INFORMATION SUPPLIED
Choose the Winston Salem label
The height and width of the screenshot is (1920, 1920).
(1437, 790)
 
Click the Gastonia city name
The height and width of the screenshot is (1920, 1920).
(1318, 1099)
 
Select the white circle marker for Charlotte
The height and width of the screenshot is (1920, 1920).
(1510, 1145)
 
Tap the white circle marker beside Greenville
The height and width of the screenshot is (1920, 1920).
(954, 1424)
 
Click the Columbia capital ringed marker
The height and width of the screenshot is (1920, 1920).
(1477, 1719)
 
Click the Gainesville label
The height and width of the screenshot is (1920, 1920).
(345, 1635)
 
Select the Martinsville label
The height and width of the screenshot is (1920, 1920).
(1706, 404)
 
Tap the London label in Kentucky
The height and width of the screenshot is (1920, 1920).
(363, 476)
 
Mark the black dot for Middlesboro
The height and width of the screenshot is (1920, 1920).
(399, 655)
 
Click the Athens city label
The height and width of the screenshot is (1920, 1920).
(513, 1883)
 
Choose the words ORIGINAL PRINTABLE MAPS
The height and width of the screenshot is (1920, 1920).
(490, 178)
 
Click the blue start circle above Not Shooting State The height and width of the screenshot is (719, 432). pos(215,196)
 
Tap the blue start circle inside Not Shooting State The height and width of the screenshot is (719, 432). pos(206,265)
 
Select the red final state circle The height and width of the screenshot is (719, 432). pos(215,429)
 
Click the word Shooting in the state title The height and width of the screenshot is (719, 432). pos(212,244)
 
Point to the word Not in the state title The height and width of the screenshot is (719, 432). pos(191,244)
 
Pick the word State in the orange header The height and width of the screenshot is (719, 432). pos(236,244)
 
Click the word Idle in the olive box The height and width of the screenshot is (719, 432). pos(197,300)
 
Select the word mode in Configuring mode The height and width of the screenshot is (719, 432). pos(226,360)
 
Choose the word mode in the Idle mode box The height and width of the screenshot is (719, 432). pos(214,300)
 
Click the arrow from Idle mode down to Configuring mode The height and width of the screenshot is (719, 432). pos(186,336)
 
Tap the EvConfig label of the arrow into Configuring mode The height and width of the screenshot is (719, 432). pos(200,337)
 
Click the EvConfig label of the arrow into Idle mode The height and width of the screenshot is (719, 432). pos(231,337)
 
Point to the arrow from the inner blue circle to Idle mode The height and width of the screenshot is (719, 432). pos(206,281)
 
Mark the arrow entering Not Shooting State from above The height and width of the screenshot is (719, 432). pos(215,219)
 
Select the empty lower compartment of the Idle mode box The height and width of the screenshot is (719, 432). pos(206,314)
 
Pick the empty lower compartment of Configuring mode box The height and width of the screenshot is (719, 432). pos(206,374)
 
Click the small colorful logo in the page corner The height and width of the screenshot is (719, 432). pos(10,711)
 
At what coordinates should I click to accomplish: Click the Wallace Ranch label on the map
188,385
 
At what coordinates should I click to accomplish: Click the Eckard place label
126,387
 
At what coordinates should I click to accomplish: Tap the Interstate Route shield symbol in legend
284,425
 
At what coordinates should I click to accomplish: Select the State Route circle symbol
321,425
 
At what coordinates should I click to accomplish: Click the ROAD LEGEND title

EXERCISE DETAILS
Render each line of the rows above as a JSON array of strings, one string per line, with blank lines omitted.

FULL OUTPUT
[
  "Choose the Winston Salem label",
  "The height and width of the screenshot is (1920, 1920).",
  "(1437, 790)",
  "Click the Gastonia city name",
  "The height and width of the screenshot is (1920, 1920).",
  "(1318, 1099)",
  "Select the white circle marker for Charlotte",
  "The height and width of the screenshot is (1920, 1920).",
  "(1510, 1145)",
  "Tap the white circle marker beside Greenville",
  "The height and width of the screenshot is (1920, 1920).",
  "(954, 1424)",
  "Click the Columbia capital ringed marker",
  "The height and width of the screenshot is (1920, 1920).",
  "(1477, 1719)",
  "Click the Gainesville label",
  "The height and width of the screenshot is (1920, 1920).",
  "(345, 1635)",
  "Select the Martinsville label",
  "The height and width of the screenshot is (1920, 1920).",
  "(1706, 404)",
  "Tap the London label in Kentucky",
  "The height and width of the screenshot is (1920, 1920).",
  "(363, 476)",
  "Mark the black dot for Middlesboro",
  "The height and width of the screenshot is (1920, 1920).",
  "(399, 655)",
  "Click the Athens city label",
  "The height and width of the screenshot is (1920, 1920).",
  "(513, 1883)",
  "Choose the words ORIGINAL PRINTABLE MAPS",
  "The height and width of the screenshot is (1920, 1920).",
  "(490, 178)",
  "Click the blue start circle above Not Shooting State The height and width of the screenshot is (719, 432). pos(215,196)",
  "Tap the blue start circle inside Not Shooting State The height and width of the screenshot is (719, 432). pos(206,265)",
  "Select the red final state circle The height and width of the screenshot is (719, 432). pos(215,429)",
  "Click the word Shooting in the state title The height and width of the screenshot is (719, 432). pos(212,244)",
  "Point to the word Not in the state title The height and width of the screenshot is (719, 432). pos(191,244)",
  "Pick the word State in the orange header The height and width of the screenshot is (719, 432). pos(236,244)",
  "Click the word Idle in the olive box The height and width of the screenshot is (719, 432). pos(197,300)",
  "Select the word mode in Configuring mode The height and width of the screenshot is (719, 432). pos(226,360)",
  "Choose the word mode in the Idle mode box The height and width of the screenshot is (719, 432). pos(214,300)",
  "Click the arrow from Idle mode down to Configuring mode The height and width of the screenshot is (719, 432). pos(186,336)",
  "Tap the EvConfig label of the arrow into Configuring mode The height and width of the screenshot is (719, 432). pos(200,337)",
  "Click the EvConfig label of the arrow into Idle mode The height and width of the screenshot is (719, 432). pos(231,337)",
  "Point to the arrow from the inner blue circle to Idle mode The height and width of the screenshot is (719, 432). pos(206,281)",
  "Mark the arrow entering Not Shooting State from above The height and width of the screenshot is (719, 432). pos(215,219)",
  "Select the empty lower compartment of the Idle mode box The height and width of the screenshot is (719, 432). pos(206,314)",
  "Pick the empty lower compartment of Configuring mode box The height and width of the screenshot is (719, 432). pos(206,374)",
  "Click the small colorful logo in the page corner The height and width of the screenshot is (719, 432). pos(10,711)",
  "At what coordinates should I click to accomplish: Click the Wallace Ranch label on the map",
  "188,385",
  "At what coordinates should I click to accomplish: Click the Eckard place label",
  "126,387",
  "At what coordinates should I click to accomplish: Tap the Interstate Route shield symbol in legend",
  "284,425",
  "At what coordinates should I click to accomplish: Select the State Route circle symbol",
  "321,425",
  "At what coordinates should I click to accomplish: Click the ROAD LEGEND title"
]